All About Steaming

How to Perfect This Moist Heat Cooking Method

Har gow shrimp dumplings recipe

The Spruce Eats / Ulyana Verbytska 

One of the most common ways to cook vegetables is to steam them, but this moist-heat cooking technique can be used for other types of food as well, such as fish and Asian dumplings. Steaming is basically a cooking method that employs hot steam to conduct the heat to the food, without disturbing it in a boiling liquid, leaving us with tender, moist results—when done correctly.

The Science of Steaming

When steaming, food is actually cooked at a higher temperature compared to poaching, braising, and stewing. Once water is heated past the 212 F mark, it stops being water and turns into steam. Steaming has an advantage over methods such as boiling or even simmering in that there is no agitation involved, so it's gentler on delicate items like seafood. And because it doesn't require the food to be submerged, it avoids the loss of nutrients through leaching. It also cooks relatively quickly.

Interestingly, steam's maximum temperature is also 212 F, just like water. But unlike water, steam can be forced to exceed this natural temperature limit by pressurizing it. The higher the pressure, the hotter the steam becomes. Cooking with pressurized steam requires specialized equipment, though, which is typically not available to the beginner cook.

Cooking With Steam

Steaming can be done on a stovetop with two simple pieces of equipment: a pot and a steamer basket. The pot is filled with a small amount of liquid that is brought to a simmer; the item to be cooked is placed in a basket suspended above the liquid, and the pot is then covered. The hot steam circulates through the pot and cooks the food very quickly. This technique is known as "compartment steaming." (The bamboo steamers used in Asian cuisine are an example of a compartment steamer.)

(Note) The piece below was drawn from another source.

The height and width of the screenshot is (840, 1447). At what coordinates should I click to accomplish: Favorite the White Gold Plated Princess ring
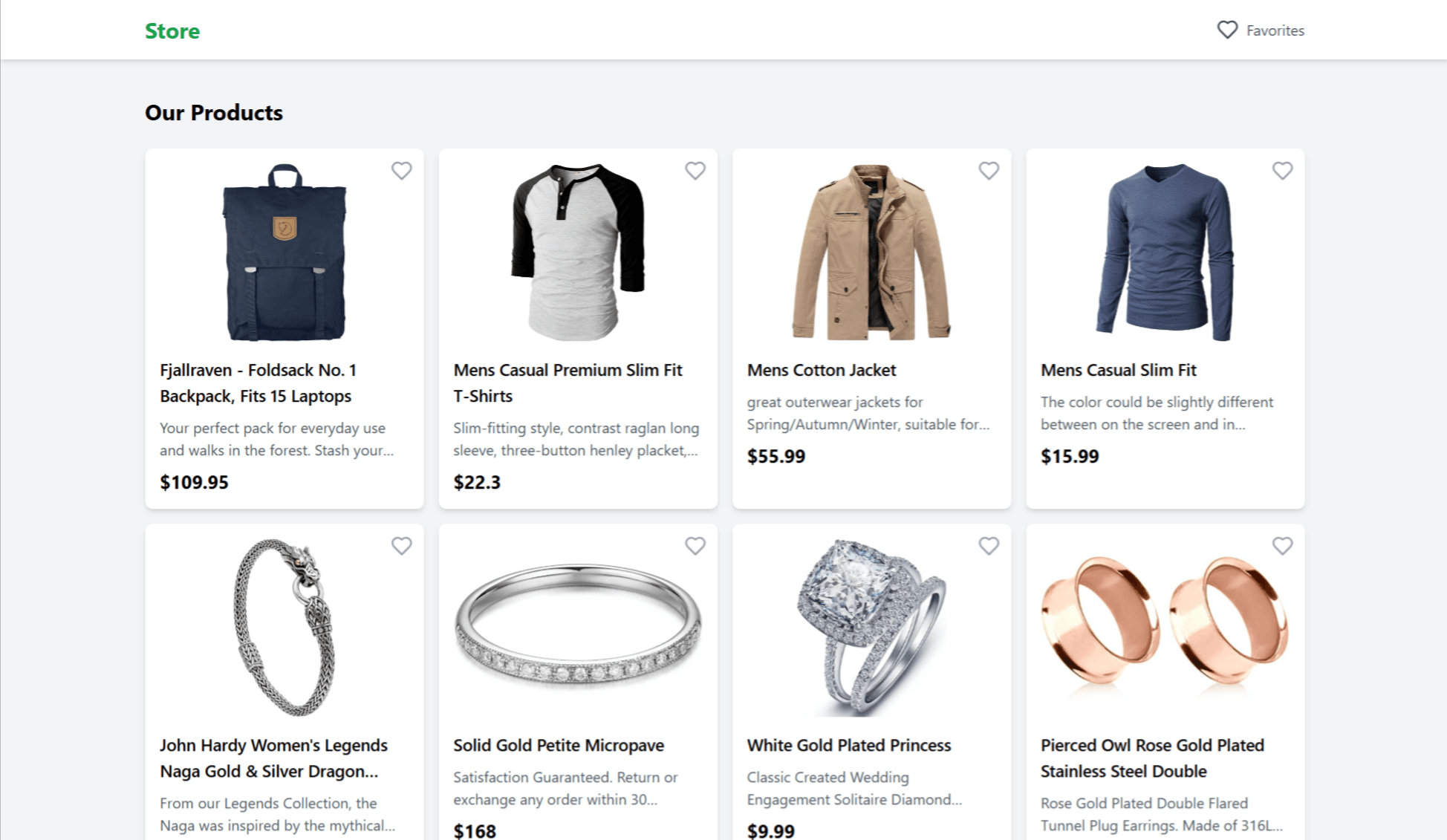[x=989, y=545]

It is important that the bottom of the steamer basket does not touch the simmering water; this would add too much moisture to the vegetables and would not steam them correctly.

You can also steam food in the microwave, which is actually a natural piece of equipment for steaming since it "excites the liquids in food." You can create your own steaming system by placing the food in a microwave-safe dish, sprinkling it with water or other liquid, and covering with plastic wrap with a few holes poked into it. Cook for just a few minutes and you will be rewarded with perfectly steamed food. You can also buy a steamer basket made just for the microwave if you find yourself using this method often.

Steaming Vegetables

Until oven-roasting and grilling vegetables came into fashion, steaming was the primary way home cooks prepared their veggie side dishes. Too often, however, the vegetables were left as is after cooking, leaving them bland and flavorless. Or, worse, the vegetables were steamed for too long, resulting in a pile of tasteless, dark-colored mush.

But vegetables—including potatoes—benefit from being cooked with steam when done properly. Some vegetables like broccoli and cauliflower can turn soggy when simmered, so steaming is an excellent alternative cooking method. And steaming can be a good first step to cooking certain vegetables an alternative way; for example, steaming broccoli before adding to a quick-cooking stir-fry will assure they finish with a crisp-tender texture. And steaming potatoes before being sliced and placed on the grill will shorten their grilling time tremendously.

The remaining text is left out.